L'Oreal Research and Innovation Chair in Digital Biology

Mission :

Développer de nouvelles approches et méthodologies en biologie computationnelle afin d’extraire des informations ciblées à partir de données produites par les instruments de laboratoire de dernière génération. Cette première chaire de recherche en bio-informatique constituera un pôle d’excellence dans le développement des technologies OMICS, qui impliquent des expériences en génomique, épigénomique, protéomique et métabolomique. Elle permettra à l’université Laval de devenir une référence dans le domaine de la bio-informatique et du traitement de grands volumes de données biologiques, et aidera à découvrir des mécanismes biologiques encore inconnus.

Contexte :

L’essor rapide des nouvelles technologies d’analyse de molécules biologiques révolutionnent actuellement la recherche médicale et notre compréhension des mécanismes sous-jacents. Ces technologies sont une ressource précieuse pour l’avancement de la recherche, mais impose aux chercheurs un grand défi, tant les quantités de données obtenues sont volumineuses. De plus, un problème de taille à résoudre réside dans l’hétérogénéité des sources de données à croiser, impliquant autant de l’ADN que des protéines, et tous les sous-produits dérivés fabriqués par les cellules. De nouvelles méthodes sont donc nécessaires pour manipuler, traiter et analyser efficacement ces déluges d’informations du vivant. Enfin, la recherche manque d’outils informatiques accessibles et faciles à utiliser pour des scientifiques non programmeurs. Un travail considérable doit être réalisé pour parvenir à la création de portails d’analyse en ligne répondant à ces critères.

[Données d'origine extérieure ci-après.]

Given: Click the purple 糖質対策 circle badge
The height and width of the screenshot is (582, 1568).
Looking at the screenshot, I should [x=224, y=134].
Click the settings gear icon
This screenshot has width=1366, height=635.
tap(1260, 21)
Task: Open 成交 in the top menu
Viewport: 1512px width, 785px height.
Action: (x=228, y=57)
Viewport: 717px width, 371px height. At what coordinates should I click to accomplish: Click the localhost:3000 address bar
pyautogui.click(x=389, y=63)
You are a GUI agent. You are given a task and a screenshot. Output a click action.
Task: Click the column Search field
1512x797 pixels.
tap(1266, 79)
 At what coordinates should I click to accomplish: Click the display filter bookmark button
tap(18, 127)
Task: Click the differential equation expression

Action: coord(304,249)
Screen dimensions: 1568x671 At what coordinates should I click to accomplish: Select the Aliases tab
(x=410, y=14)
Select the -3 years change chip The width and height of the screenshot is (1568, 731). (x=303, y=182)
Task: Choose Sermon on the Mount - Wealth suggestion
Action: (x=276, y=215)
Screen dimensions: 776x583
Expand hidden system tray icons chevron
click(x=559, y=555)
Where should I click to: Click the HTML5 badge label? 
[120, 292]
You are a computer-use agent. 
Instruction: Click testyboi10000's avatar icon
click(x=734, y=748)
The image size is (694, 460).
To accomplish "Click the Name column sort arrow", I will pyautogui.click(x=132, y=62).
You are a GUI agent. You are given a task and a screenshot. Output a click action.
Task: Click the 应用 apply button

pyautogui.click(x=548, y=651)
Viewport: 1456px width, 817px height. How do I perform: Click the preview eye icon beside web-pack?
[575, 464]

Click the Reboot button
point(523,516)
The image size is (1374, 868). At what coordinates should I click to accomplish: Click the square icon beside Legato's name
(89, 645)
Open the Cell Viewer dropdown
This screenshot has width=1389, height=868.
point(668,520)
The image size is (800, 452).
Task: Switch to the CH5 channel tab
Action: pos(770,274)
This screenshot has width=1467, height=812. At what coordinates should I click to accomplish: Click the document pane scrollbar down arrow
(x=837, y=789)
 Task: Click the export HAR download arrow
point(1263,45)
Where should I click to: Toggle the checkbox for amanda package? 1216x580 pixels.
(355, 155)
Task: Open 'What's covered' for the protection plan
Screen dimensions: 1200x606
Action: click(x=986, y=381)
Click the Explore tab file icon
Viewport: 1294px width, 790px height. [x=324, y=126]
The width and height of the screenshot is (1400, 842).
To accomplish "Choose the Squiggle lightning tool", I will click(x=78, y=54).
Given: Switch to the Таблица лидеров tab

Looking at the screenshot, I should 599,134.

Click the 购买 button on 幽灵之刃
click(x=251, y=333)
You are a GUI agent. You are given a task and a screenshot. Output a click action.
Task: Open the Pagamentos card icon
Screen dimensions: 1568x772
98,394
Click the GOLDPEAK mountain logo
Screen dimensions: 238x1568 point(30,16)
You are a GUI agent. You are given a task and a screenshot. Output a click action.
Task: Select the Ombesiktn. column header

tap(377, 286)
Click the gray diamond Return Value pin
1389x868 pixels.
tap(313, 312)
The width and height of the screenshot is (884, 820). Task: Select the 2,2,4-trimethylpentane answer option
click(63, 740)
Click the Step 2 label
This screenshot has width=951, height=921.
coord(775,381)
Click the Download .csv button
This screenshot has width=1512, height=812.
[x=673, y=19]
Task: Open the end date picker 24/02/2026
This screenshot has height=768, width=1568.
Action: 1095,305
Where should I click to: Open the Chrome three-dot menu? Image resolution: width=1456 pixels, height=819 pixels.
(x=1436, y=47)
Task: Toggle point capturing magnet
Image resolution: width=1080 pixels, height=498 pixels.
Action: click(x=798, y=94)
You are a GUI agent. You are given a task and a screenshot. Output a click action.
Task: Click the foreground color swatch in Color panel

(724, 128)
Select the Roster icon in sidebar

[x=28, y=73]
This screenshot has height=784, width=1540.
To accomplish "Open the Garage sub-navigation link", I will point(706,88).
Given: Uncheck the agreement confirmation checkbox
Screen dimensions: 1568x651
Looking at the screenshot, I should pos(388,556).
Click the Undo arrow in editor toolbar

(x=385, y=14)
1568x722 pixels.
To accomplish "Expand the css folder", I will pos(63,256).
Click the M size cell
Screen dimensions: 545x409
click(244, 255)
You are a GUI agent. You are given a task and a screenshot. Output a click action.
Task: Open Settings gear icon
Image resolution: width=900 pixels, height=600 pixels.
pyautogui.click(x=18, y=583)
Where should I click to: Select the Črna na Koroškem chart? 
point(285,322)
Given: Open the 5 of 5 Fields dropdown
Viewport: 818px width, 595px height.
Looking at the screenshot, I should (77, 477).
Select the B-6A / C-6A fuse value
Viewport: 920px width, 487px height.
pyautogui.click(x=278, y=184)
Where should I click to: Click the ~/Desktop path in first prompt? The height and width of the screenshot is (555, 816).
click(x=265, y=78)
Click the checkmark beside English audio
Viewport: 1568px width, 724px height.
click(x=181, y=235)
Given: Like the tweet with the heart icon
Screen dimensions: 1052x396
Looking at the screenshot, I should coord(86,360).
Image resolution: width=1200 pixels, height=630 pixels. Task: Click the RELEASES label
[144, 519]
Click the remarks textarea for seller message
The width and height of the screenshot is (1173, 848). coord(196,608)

Ainsi, les travaux de cette chaire porteront sur le développement de programmes informatiques permettant le traitement et l’analyse des données multi-OMICS. De nouvelles approches seront élaborées afin d’interpréter cette avalanche d’informations entre les différentes approches multi-OMIQues. Les équipes multidisciplinaires de chercheurs en génomique impliqués dans cette chaire développeront de nouvelles méthodes d’analyse et des algorithmes informatiques permettant la visualisation et l’interprétation de ces grands volumes de données.

Objectifs :

Cette nouvelle chaire de recherche créée relèvera le défi du développement de stratégies pour l’intégration et l’interprétation de données volumineuses dans des contextes multi-Omics. Les projets adresseront spécifiquement 1) les problèmes statistiques reliés à l’intégration de données provenant de sources expérimentales diverses, 2) les défis reliés à l’utilisation optimale des données massives publiques par l’utilisation de stratégie de datamining ou de web sémantique, 3) le développement de stratégie d’interprétation et de visualisation de données provenant de sources diverses pour accroître leur utilité et faciliter leur interprétation.

Retombées :

Cette chaire de recherche permettra à l’Université Laval d’être un acteur de premier plan dans la transformation de la science numérique. Elle sera la première université Francophone disposant d’un tel programme d’appui pour le développement de cette discipline.  De plus, elle permettra de former une main d’œuvre hautement qualifiée très en demande, la formation de nouveaux chercheurs et la diffusion des connaissances dans ce domaine stratégique qu’est l’intégration et le croisement des données volumineuses. De plus, elle consolidera le plan stratégique mis en place par l’Université, la faculté ainsi que la création du centre de recherche en données massives.

Titulaire :

Arnaud Droit est professeur agrégé de la faculté de médecine de L’université Laval au sein du centre de recherche du CHU de Québec-Université Laval. Il est le directeur de la plateforme de bio-informatique et de protéomique du centre de recherche du CHU de Québec-Université Laval. Il est ainsi à la croisée des chemins entre les sciences biologiques et informatiques. Son programme de recherche se concentre sur l‘intégration et l’interprétation de données biologiques et épigénomiques. Ses travaux de recherche sont financés par des organismes subventionnaires fédéraux et provinciaux.